Naím se preocupó de que "Dos espías en Caracas" fuera una novela por más que estuviera sustentada en la realidad y que en la trama aparecieran personajes reales con nombres y apellidos verdaderos.

No quería hacer un tratado académico ni un texto didáctico o pedagógico. Tampoco un manifiesto.
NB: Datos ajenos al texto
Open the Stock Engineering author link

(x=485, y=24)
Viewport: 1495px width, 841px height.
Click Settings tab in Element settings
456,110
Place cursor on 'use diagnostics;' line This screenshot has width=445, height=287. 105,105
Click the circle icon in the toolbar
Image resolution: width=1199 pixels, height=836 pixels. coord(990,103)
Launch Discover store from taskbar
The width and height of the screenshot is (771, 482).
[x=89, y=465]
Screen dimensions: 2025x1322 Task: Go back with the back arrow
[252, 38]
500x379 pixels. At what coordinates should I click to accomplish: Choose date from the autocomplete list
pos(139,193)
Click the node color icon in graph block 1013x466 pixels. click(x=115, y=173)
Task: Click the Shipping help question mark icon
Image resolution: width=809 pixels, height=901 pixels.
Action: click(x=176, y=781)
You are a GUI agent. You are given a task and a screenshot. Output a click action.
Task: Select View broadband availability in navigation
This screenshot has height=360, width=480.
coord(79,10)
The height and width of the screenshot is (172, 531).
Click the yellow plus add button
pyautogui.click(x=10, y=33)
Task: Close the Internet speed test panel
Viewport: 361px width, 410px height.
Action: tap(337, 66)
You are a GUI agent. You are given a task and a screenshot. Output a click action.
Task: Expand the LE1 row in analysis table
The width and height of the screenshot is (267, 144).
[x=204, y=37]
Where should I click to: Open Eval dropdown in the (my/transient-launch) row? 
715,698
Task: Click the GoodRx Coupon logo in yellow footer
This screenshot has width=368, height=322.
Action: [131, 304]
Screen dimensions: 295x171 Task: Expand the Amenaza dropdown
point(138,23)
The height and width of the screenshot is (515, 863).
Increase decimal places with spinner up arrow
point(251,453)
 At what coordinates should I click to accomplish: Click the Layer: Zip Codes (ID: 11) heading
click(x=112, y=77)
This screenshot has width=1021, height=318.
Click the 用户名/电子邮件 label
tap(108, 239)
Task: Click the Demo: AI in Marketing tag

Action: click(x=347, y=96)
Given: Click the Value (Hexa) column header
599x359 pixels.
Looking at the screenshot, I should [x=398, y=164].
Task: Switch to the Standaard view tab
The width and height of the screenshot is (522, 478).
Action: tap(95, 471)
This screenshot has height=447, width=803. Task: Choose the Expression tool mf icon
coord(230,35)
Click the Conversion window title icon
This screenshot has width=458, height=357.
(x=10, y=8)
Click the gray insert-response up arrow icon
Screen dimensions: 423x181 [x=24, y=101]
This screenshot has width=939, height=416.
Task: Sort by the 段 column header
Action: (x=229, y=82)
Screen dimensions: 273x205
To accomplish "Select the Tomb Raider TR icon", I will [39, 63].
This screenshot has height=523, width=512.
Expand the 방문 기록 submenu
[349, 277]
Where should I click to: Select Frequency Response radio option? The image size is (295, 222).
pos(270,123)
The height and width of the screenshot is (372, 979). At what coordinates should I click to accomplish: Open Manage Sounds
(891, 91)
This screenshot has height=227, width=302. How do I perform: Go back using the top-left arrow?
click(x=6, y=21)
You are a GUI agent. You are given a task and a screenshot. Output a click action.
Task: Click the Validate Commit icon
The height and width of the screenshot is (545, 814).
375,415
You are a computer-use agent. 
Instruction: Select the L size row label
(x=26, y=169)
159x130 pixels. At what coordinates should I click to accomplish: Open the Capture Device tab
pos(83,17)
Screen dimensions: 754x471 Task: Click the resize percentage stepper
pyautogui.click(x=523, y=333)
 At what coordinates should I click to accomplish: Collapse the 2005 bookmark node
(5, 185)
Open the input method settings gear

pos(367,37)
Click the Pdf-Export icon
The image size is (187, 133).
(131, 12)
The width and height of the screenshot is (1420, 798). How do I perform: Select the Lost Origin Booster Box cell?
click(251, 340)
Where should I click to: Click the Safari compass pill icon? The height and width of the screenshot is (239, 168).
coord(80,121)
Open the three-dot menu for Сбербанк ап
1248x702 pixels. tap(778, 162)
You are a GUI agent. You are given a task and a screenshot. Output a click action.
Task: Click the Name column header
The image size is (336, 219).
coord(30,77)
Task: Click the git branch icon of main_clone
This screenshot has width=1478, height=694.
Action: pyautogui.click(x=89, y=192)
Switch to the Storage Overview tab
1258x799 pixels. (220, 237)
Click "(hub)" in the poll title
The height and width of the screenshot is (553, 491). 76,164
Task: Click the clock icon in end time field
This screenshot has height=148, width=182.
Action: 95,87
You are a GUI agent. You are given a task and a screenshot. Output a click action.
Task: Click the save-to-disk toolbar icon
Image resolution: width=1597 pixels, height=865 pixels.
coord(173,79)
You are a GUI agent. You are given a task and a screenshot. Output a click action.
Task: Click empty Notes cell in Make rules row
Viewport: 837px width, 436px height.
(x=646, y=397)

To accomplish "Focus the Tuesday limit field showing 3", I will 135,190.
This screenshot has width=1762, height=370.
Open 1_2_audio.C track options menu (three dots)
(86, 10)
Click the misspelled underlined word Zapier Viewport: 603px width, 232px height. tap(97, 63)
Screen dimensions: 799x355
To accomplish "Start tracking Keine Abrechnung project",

Lo que quería era crear una obra de ficción "accesible, interesante y divertida para una gran audiencia", subraya.

"La intención" es dar a conocer lo que sucedió en mi país a través de una historia divertida de leer", en la que se "entremezcla la gran Historia con la pequeña historia", dice en respuesta a una pregunta de Efe.

Eva y Mauricio son personajes de ficción, pero hay otros de los que intervienen en la historia que son composiciones de distintos personajes reales que Moisés Naím conoció o de los que supo por su trabajo periodístico.

No hay nada autobiográfico en "Dos espías en Caracas", dice y al respecto precisa que le hubiera parecido "muy narcisista" insertarse en una "historia tan importante" por el hecho de que él fuera parte del Gobierno venezolano en la época en que arranca la trama.

Naim se muestra reacio a hablar de la situación actual de Venezuela, pero sí es claro en señalar que la "tragedia" actual fue "creada y sembrada" durante la Presidencia de Chávez.

Nicolás Maduro, el presidente a quien no reconocen como tal más de medio centenar de gobiernos, el de Estados Unidos incluido, los cuales apoyan a Juan Guaidó, titular de la Asamblea Nacional, no ha "alterado de manera significativa las políticas que Chávez impuso en Venezuela, ni la forma de hacer política, ni las relaciones internacionales".

Lo que sí ha cambiado es que Maduro es "menos talentoso y carismático" que Chávez, y "más importante" aún, "no tiene su misma chequera".

Chávez tenía "una infinita cantidad de dinero", producto de la venta de petróleo a precios elevados, y del "endeudamiento del país", pues pese a esa abundancia, "pedía prestado".

Naím, que presentará "Dos espías en Caracas" el 21 de mayo en una
librería de Miami, anunció que en octubre saldrá la edición en inglés y ya se han vendido los derechos para la traducción a otros idiomas.

En América Latina y España ha tenido la "gratísima sorpresa" de que la novela está teniendo éxito, dice el escritor, al que le encantaría que llegara a su país, pero la situación económica no lo hace posible.